→ **DATA UNDER STUDY**

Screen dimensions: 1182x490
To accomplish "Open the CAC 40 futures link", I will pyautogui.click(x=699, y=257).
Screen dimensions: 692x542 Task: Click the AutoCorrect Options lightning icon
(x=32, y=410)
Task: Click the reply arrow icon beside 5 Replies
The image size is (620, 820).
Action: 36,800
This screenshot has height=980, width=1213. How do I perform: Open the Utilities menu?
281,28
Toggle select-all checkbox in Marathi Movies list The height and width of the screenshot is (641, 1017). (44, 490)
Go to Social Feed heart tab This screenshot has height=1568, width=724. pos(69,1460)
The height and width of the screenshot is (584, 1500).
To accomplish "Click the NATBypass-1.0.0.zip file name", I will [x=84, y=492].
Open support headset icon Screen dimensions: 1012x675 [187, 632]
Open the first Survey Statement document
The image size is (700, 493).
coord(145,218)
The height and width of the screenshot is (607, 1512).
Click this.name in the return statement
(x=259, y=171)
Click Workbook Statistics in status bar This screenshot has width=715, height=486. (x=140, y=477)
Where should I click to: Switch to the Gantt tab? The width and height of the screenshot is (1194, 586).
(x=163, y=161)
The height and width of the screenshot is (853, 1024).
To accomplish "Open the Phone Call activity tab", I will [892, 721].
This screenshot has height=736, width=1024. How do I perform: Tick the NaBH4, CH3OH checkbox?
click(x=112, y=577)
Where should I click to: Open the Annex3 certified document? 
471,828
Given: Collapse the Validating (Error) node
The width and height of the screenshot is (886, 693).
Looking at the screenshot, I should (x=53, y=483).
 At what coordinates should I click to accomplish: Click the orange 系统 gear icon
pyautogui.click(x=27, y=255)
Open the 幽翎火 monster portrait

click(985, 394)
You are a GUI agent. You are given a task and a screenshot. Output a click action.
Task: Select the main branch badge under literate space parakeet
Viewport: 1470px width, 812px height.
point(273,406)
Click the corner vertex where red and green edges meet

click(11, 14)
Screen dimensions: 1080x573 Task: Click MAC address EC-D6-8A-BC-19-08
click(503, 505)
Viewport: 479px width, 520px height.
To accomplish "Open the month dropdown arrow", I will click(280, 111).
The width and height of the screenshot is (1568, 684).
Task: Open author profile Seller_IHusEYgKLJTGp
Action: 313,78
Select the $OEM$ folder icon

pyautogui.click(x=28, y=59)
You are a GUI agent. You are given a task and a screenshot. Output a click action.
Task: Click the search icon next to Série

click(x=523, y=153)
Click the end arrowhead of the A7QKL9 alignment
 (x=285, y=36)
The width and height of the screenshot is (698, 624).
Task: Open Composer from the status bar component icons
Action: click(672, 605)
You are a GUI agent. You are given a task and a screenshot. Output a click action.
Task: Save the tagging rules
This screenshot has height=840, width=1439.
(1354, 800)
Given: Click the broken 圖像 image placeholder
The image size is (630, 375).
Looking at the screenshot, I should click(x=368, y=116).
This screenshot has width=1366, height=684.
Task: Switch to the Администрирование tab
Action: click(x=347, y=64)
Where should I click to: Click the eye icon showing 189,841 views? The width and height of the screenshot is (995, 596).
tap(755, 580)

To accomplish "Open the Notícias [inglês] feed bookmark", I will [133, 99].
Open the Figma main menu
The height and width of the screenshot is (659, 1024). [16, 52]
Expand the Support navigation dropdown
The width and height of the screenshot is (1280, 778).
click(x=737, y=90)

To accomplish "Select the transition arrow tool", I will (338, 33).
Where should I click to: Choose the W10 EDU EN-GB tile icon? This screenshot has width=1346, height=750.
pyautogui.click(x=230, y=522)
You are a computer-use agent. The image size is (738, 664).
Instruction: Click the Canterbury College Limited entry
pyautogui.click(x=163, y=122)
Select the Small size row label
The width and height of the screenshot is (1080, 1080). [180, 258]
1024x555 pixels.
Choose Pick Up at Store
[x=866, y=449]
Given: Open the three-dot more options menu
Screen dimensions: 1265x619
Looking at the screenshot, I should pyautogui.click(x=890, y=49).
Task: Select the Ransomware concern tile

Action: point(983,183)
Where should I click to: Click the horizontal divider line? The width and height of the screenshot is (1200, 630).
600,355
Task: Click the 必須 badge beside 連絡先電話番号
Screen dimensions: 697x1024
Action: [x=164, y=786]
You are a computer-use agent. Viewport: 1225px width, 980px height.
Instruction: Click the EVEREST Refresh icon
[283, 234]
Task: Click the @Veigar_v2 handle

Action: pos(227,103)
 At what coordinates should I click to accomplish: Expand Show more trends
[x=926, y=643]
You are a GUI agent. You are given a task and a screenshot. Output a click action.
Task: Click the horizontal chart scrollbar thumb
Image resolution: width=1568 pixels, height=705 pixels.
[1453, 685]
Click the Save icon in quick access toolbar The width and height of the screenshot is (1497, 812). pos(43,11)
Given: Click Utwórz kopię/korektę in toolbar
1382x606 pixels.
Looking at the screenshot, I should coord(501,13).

→ **TASK STATEMENT**
Your answer should be one number: how many lines of the listing include the word "computer".

→ **WORKED SOLUTION**
2